What is open source software?

In principle, software code is a copyright-protected work. As such, the creator has the sole right to copy, distribute or otherwise commercially exploit the software when the code is created, as is the case with films or photographs. The source code is protected. This is the code written by humans, which a computer translates into instructions it can understand and then executes.

It follows from this: Anyone wishing to use someone else’s software in any way requires the corresponding rights of use, which can be granted to them by means of a licence agreement with the author. This can be done for a fee (e.g. Microsoft Office 365) or free of charge (so-called freeware, e.g. Skype, Adobe Reader).

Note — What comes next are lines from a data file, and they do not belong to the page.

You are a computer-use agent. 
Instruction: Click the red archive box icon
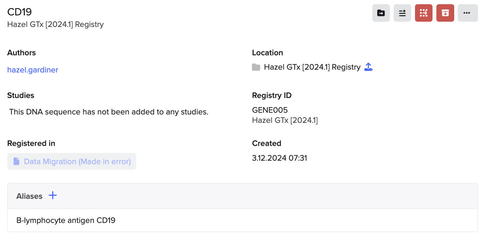445,13
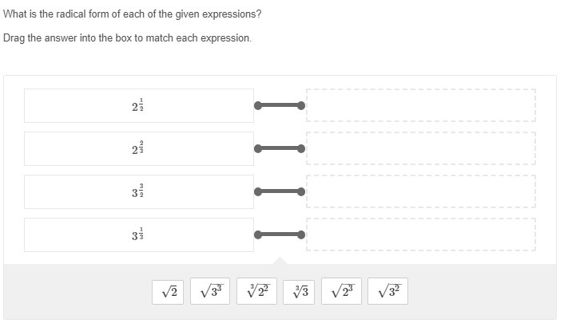Screen dimensions: 564x327
Task: Click connector line beside 3 to the three-halves
Action: (280, 191)
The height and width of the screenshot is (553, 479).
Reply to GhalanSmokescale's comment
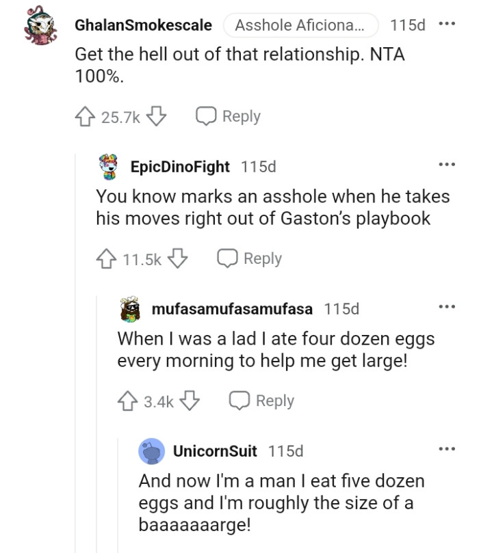point(229,116)
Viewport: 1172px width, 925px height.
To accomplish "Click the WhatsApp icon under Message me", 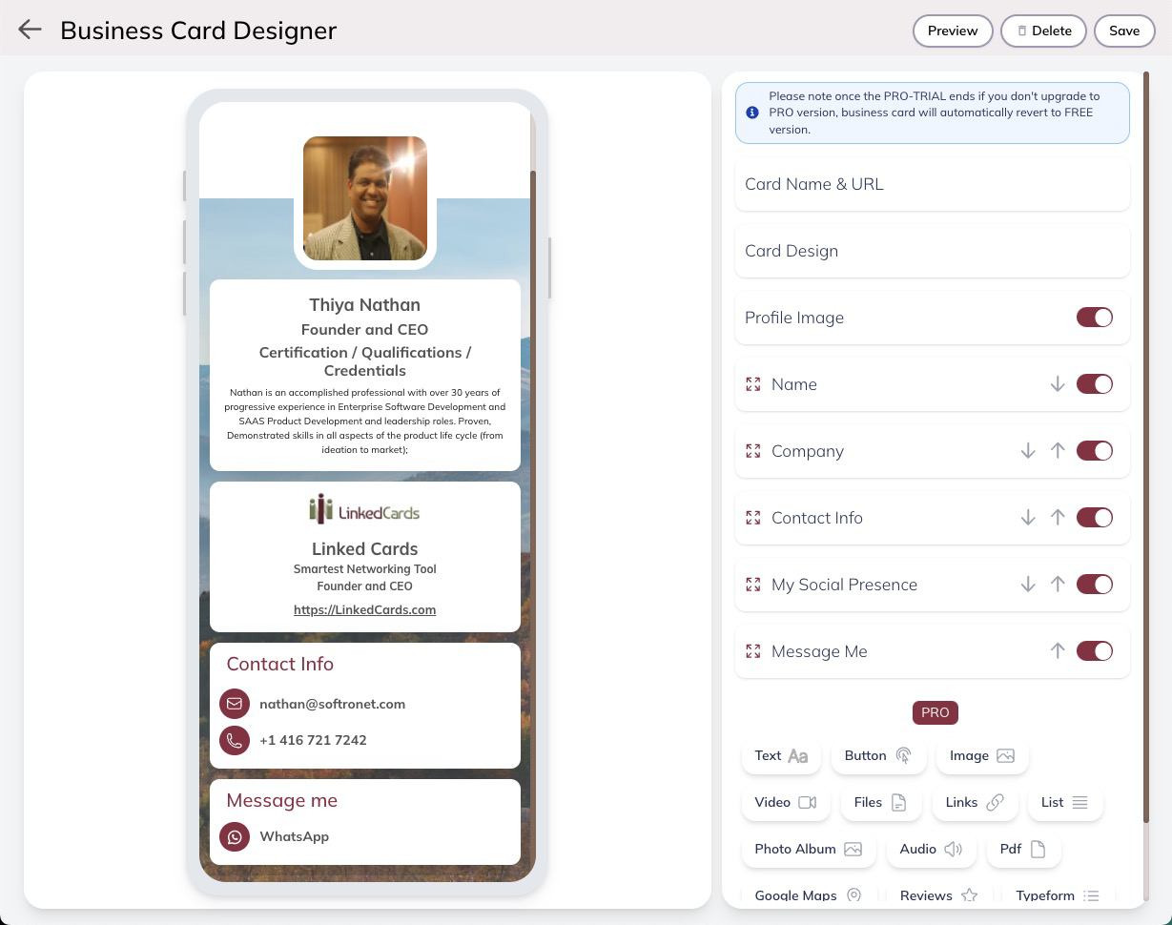I will pyautogui.click(x=235, y=836).
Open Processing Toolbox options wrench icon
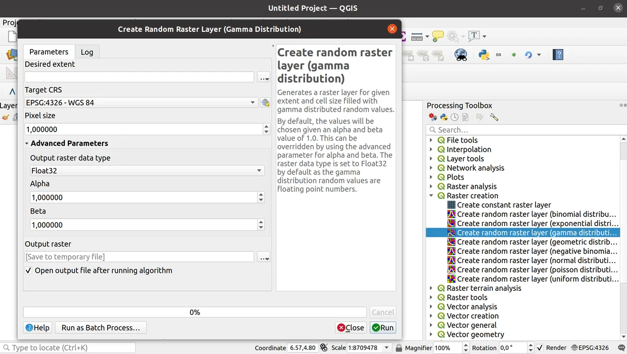 pos(494,117)
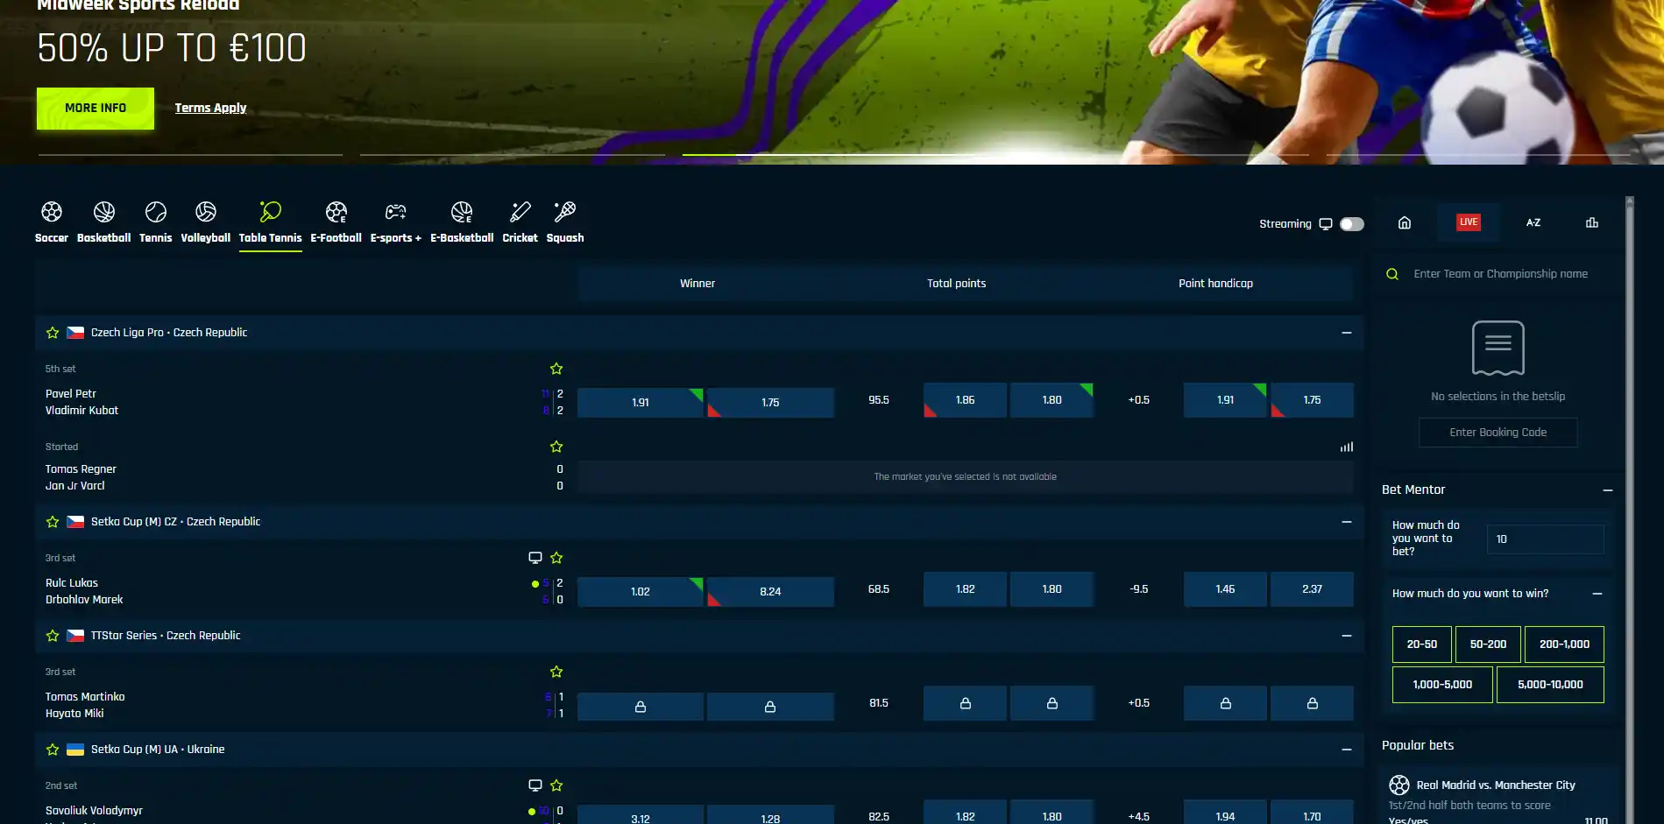This screenshot has width=1664, height=824.
Task: Switch to the LIVE tab
Action: (x=1469, y=222)
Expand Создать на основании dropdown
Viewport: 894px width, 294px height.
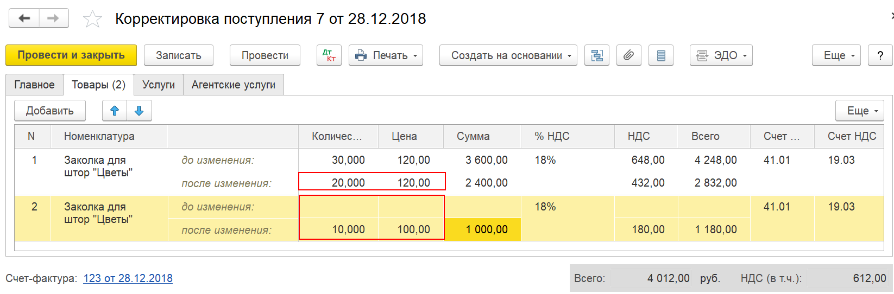(508, 55)
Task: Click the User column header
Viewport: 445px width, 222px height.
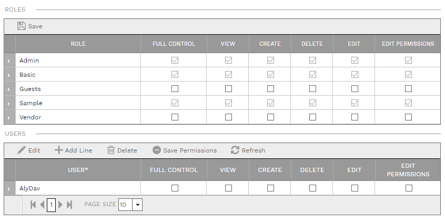Action: pyautogui.click(x=78, y=170)
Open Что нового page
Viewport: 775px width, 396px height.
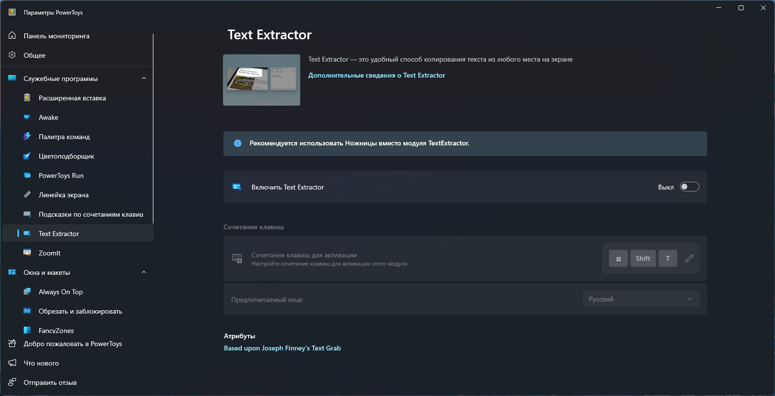[x=41, y=363]
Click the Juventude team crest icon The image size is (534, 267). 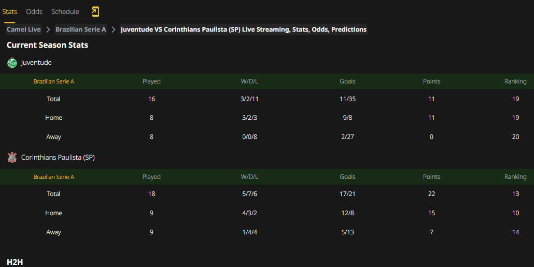12,63
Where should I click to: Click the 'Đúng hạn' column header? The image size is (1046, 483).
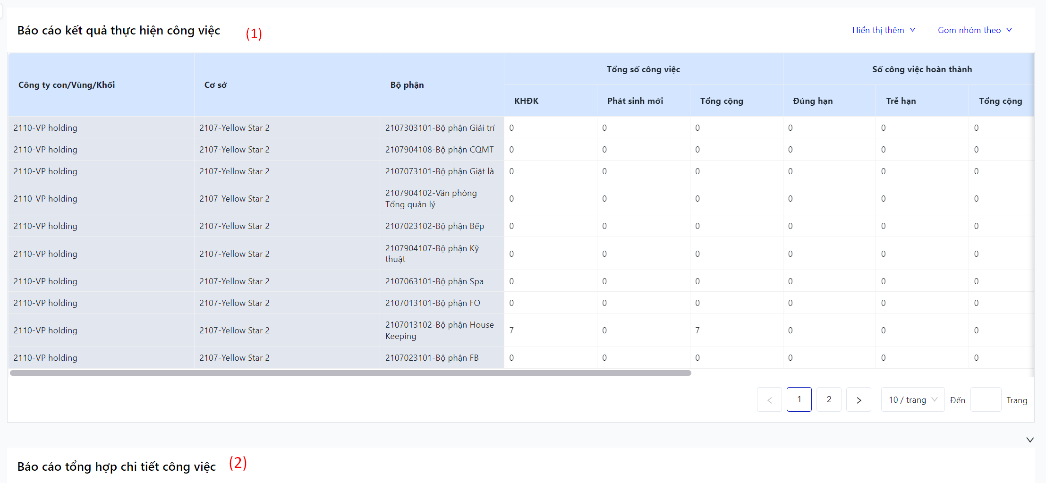813,101
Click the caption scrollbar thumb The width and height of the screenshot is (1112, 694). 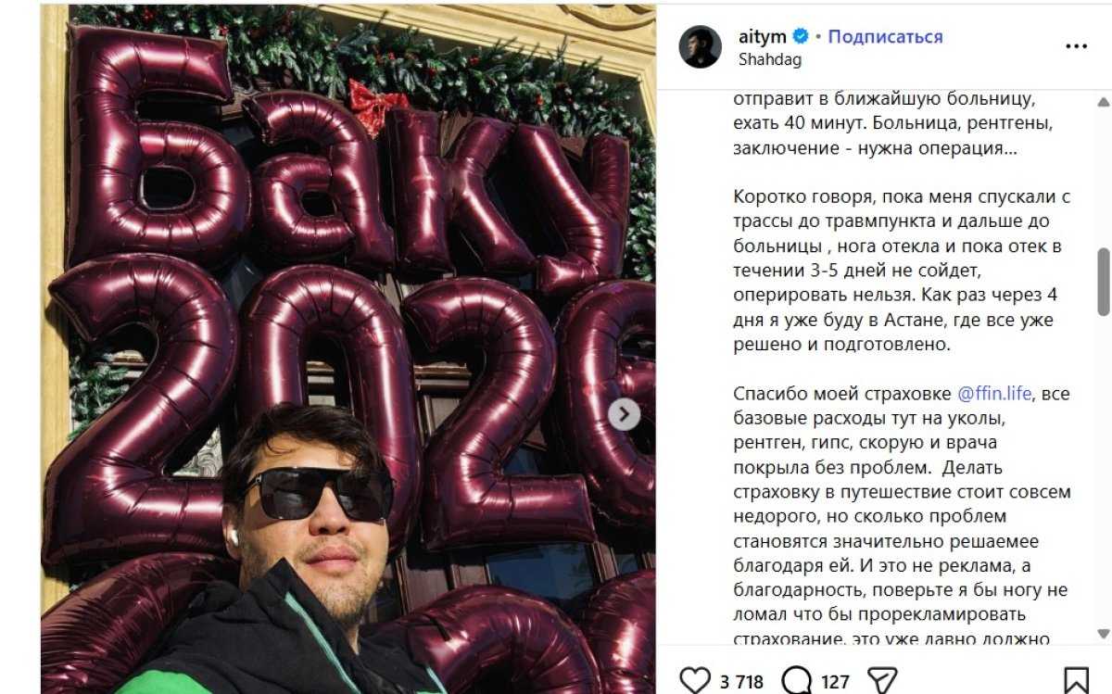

Copyright is a basic prerequisite for the commercial exploitation of intellectual works. At the same time, however, it is also a barrier to further economic and artistic development. Other developers only have a limited opportunity to use an existing work as the basis for their own work. Open source software, on the other hand, pursues the very purpose of giving everyone the opportunity to view and edit the source code on which the software is based and to publish their own further developments. The basis for this is also a licence agreement between the author and the users, whereby particularly comprehensive rights of use are granted in the case of open source software. However, it would be a dangerous fallacy to conclude from this that the use of open source software is not subject to any restrictions.

How am I allowed to use open source software?

While the permitted use of open source software is much broader than that of proprietary software, it is not unlimited. The question can only be answered comprehensively with reference to the specific licence agreement. In order to facilitate the use of open source software, it is usually licenced under certain pre-formulated templates. This allows a user to quickly categorise the way in which they may continue to use the software code in a legally secure manner. Licence agreements can be roughly divided into two categories:

Copyleft licences require the licensee to re-license their further developments under the same open source software. In other words, commercial utilisation of the product is effectively excluded if copyleft software is integrated during software development in a way that triggers the copyleft effect. When this is the case is primarily a technical question. It is true that the licence holder is usually not prohibited from charging a fee for the granting of rights to use open source software. However, it is pointless as the licence holder is obliged to publish the source code anyway. Similarly, he cannot prohibit third parties from continuing to use the software. This would violate contractual obligations towards the original author. The most prominent example of copyleft licences is the GPL licence, which is also one of the most restrictive licences. Less restrictive copyleft licences, such as the Mozilla Public License, allow distribution under a proprietary licence subject to certain conditions.

Permissive software, on the other hand, contains no obligation regarding the licence under which the licensee must redistribute their work. It is therefore easily possible to incorporate open source software into software that is then to be redistributed under a proprietary licence. Examples of permissive licences are the Apache or BSD licence.

How do you organise the legally compliant use of open source software?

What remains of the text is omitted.